Sur ces mots, Lilith tourna les talons et, sitôt qu'elle eut fait quelques pas, les ténèbres l'engloutirent. Cassy se réveilla en sursaut dans son lit, le corps trempé de sueur et la joue collée aux pages sèches du livre qu'elle lisait avant de s'endormir. Hors d'haleine, elle se sentait patraque.

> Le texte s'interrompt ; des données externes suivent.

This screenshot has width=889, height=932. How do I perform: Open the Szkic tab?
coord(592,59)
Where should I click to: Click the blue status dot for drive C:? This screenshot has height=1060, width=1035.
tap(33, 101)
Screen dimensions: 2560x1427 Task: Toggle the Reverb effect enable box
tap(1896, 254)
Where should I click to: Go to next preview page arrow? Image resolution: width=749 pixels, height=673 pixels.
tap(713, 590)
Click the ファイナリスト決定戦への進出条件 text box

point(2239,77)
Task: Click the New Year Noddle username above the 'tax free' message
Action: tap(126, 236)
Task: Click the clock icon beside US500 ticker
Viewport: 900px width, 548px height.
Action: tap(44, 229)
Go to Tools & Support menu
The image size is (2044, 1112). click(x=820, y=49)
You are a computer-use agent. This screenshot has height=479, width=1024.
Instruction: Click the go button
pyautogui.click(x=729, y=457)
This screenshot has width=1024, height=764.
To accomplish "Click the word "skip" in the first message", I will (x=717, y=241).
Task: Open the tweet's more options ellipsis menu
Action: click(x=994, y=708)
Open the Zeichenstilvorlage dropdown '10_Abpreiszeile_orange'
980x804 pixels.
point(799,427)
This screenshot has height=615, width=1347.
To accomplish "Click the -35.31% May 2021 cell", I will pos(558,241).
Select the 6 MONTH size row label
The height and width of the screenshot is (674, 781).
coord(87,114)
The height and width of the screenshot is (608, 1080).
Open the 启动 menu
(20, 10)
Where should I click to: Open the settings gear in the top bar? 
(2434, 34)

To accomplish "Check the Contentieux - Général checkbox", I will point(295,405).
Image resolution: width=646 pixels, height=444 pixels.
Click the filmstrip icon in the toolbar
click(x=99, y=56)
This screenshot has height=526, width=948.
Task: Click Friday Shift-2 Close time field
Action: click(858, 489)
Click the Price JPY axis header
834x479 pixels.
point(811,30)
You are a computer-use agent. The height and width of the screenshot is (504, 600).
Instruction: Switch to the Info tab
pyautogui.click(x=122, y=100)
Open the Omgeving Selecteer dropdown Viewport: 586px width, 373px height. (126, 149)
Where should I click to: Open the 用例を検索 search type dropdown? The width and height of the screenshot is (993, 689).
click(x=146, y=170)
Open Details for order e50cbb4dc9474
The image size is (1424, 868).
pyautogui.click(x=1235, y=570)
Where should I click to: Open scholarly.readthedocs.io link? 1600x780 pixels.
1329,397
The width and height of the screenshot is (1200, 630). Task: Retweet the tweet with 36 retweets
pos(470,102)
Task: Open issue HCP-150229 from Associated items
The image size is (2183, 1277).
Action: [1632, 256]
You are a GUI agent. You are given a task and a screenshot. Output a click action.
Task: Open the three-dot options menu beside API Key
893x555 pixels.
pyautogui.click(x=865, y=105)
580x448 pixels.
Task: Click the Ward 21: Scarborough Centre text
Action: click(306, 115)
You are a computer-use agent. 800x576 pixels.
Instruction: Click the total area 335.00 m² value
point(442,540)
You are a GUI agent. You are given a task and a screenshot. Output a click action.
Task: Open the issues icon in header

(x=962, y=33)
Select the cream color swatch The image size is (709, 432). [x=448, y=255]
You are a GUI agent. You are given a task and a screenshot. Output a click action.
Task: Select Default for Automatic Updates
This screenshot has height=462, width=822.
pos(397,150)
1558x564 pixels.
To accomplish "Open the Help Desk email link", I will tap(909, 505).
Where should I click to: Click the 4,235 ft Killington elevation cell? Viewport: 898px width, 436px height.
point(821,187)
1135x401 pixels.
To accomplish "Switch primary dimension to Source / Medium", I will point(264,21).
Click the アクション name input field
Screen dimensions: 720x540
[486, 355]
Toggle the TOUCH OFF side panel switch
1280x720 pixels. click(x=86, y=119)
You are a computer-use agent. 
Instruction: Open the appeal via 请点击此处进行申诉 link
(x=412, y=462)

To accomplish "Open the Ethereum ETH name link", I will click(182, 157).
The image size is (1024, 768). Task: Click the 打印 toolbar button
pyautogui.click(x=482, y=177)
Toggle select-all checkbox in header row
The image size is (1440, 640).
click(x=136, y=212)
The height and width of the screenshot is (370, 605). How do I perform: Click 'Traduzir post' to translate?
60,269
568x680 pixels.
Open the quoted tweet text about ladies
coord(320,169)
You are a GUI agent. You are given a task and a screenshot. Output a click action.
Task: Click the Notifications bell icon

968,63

Elle roula sur le dos et posa l'ouvrage sur la table de chevet, où la lampe était encore allumée. Un frisson lui parcourut l'échine tandis qu'elle songeait à cette abomination qu'était Lilith. Son cœur, déjà fou dans sa poitrine, accéléra davantage et sa respiration se fit plus sifflante.
Une bile acide afflua dans sa bouche, alors que de violentes nausées la secouaient. En dépit de son malaise, elle dut s'arracher à son matelas pour se précipiter dans la petite salle de bain, où elle régurgita son dîner dans la cuvette des toilettes. La gorge en feu, elle s'effondra ensuite sur le carrelage pour profiter de sa fraîcheur.
C'était la première fois qu'elle se sentait si mal après l'une de ses rencontres oniriques avec Lilith. Son réveil était éprouvant, aussi bien physiquement que psychologiquement, et Cassy avait le sentiment que cela n'était pas seulement dû aux répugnantes révélations qu'elle avait entendues.
Était-ce la réponse de Lilith à ses accusations ? L'avait-elle affaiblie de manière à lui prouver qu'elle pouvait l'atteindre, même depuis le Monde Inversé ? Dans ce cas, que pouvait faire l'adolescente pour lutter contre cela ? Dormir le moins possible ? Elle y laisserait ses forces. Il n'existait aucune issue, et c'était justement cela qui rendait les cauchemars si terrifiants : il n'y avait pas moyen de leur échapper.